Effective September 7, 2020
Each year, combustible dust explosions result in fatalities, injuries, millions of dollars in capital costs, hefty litigation fees, and stringent regulatory action. To safeguard companies and their employees, the National Fire Protection Association (NFPA) issued Standard 652 to address combustible dust. All facilities that produce combustible dust must complete a Dust Hazard Analysis (DHA) by September 7, 2020 to comply with the NFPA Standard 652.
What exactly is combustible dust?
A combustible dust is any fine material that can catch fire and explode when mixed with air. Surprisingly, many organic materials such as flour, sugar, wood dust, grains, starch, potatoes, and even rice are combustible under the right conditions. Additionally, metals, plastics, chemicals, rubber, pharmaceuticals, and textile dusts are also commonly combustible. These products or materials may be stored in silos or containers, may gather in buildings at the eves, rafters, on the roofs, and various other places.
How does a dust explosion occur?
What types of facilities must comply?
- Food production and agricultural processing facilities
- Chemical, pharmaceutical and general manufacturing facilities
- Lumber processing or woodworking facilities
- Metal processing and fabrication facilities
- Recycling facilities
- Power plants fired by coal
- Mining and process industries
What is the risk?
According to the Chemical Safety Board (CSB), from 2003‑2017, nine combustible incidents killed 55 people and injured hundreds more.
Beyond the potentially fatal consequences, combustible dust hazards can result in OSHA enforcement actions and monetary penalties.
How stringent is this compliance requirement?
After the National Emphasis Program on combustible dust was rolled out, OSHA began its inspection and enforcement program. In just two years, they inspected over 1,000 facilities and issued over 4,900 violations. Of these citations, 75% were levied from federal inspectors and 34% from state inspectors.

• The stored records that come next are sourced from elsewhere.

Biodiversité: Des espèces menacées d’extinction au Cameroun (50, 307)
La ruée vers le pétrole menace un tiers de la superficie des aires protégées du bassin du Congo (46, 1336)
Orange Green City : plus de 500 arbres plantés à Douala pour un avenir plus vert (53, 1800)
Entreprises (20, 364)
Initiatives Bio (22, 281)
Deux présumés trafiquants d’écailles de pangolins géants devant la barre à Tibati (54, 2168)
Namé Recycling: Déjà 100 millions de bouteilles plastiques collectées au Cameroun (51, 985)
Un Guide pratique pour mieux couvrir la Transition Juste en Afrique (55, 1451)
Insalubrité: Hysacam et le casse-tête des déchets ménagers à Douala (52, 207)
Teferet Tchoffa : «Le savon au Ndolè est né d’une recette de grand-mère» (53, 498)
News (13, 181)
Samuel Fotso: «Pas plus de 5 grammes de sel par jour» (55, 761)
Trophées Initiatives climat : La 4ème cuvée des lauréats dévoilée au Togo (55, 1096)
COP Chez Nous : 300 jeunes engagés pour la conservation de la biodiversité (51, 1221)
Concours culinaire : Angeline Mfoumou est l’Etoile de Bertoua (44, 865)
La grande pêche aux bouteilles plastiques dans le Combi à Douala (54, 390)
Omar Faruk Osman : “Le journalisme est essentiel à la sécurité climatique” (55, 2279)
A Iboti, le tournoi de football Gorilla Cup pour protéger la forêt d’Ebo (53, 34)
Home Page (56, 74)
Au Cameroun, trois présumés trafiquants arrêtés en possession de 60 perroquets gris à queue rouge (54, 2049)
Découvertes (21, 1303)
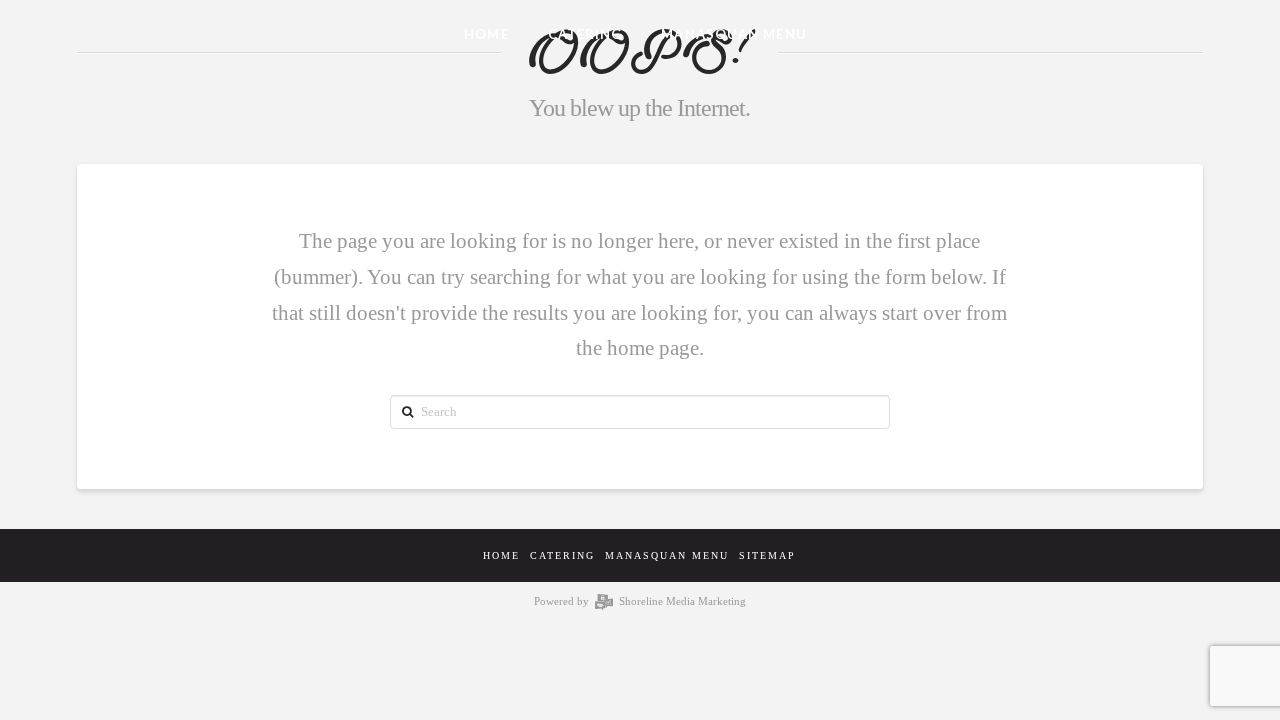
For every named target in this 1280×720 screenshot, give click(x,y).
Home (501, 555)
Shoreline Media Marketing (680, 601)
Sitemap (767, 555)
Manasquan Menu (667, 555)
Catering (562, 555)
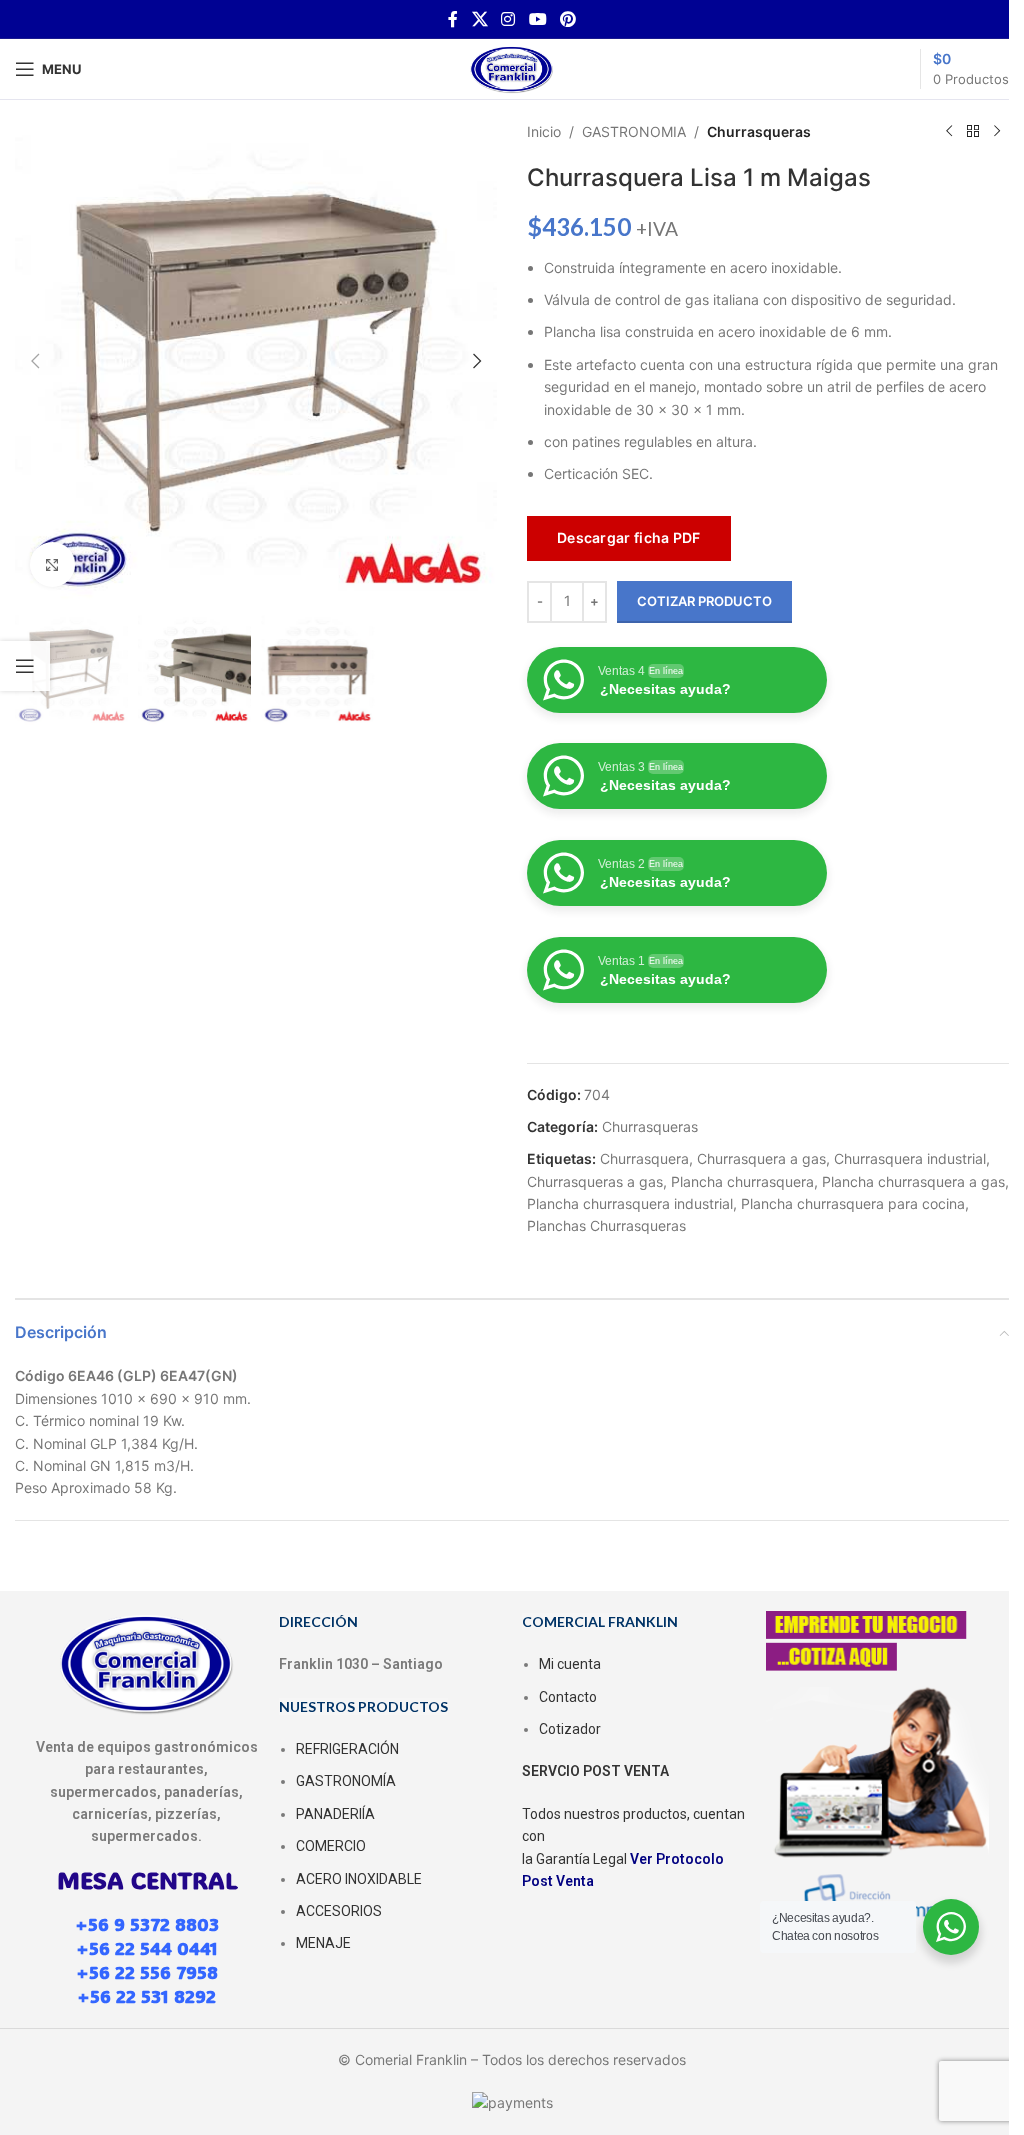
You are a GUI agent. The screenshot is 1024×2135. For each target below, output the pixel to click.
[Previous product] (949, 132)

With the enforcement of NFPA 652, those inspections will increase. Moreover, once employers are on notice of combustible issues because of an incident or OSHA citation at any of their facilities, OSHA may treat future violations as willful, and civil liability increases.1
What do you need to do?
Put safety first. While NFPA itself doesn’t have regulatory authority, OSHA currently follows NFPA standards to ensure that facilities stay safe while handling potentially explosive/combustible materials. If your facility falls within one of these at-risk industry sectors, you may need to conduct a DHA, if you haven’t already. You will also need to complete a DHA if you have experienced or adapted any process change since your last DHA. As guidance evolves, variables such as storage and confinement conditions change, and combustible dust accumulates over time, DHAs should be reviewed and updated every five years.
This is where Apex can help. We will review your facility, processes, documents, and your existing engineering and administrative controls. This will identify where a hazard may exist and any associated risks, as well as ensure that the appropriate safeguards are in place based on NFPA 652 requirements.
What OSHA standards apply to NFPA 652?
- General Duty Clause, Section 5(a)(1) of the Occupational Safety and Health Act (Employers must keep workplaces free from recognized hazards likely to cause death or serious physical harm).
- §1910.22 General requirements
- §1910.38 Emergency action plans
- §1910.39 Fire prevention plans
- §1910.94 Ventilation
- §1910.146 Permit-required confined spaces
- §1910.157 Portable fire extinguishers
- §1910.165 Employee alarm systems
- §1910.176 Handling materials—general
- §1910.178 Powered industrial trucks
- §1910.261 Pulp, paper, and paperboard mills
- §1910.263 Bakery equipment
- §1910.265 Sawmills
- §1910.269 Electric power generation, transmission and distribution
- §1910.272 Grain handling facilities
- §1910.307 Hazardous (classified) locations
- §1910.1200 Hazard communication
- §1910.119 Process safety management
1 Source; Howard Mavity, Partner, Fisher Phillips law firm: Workplace Health & Safety Law Blog, July 13, 2018.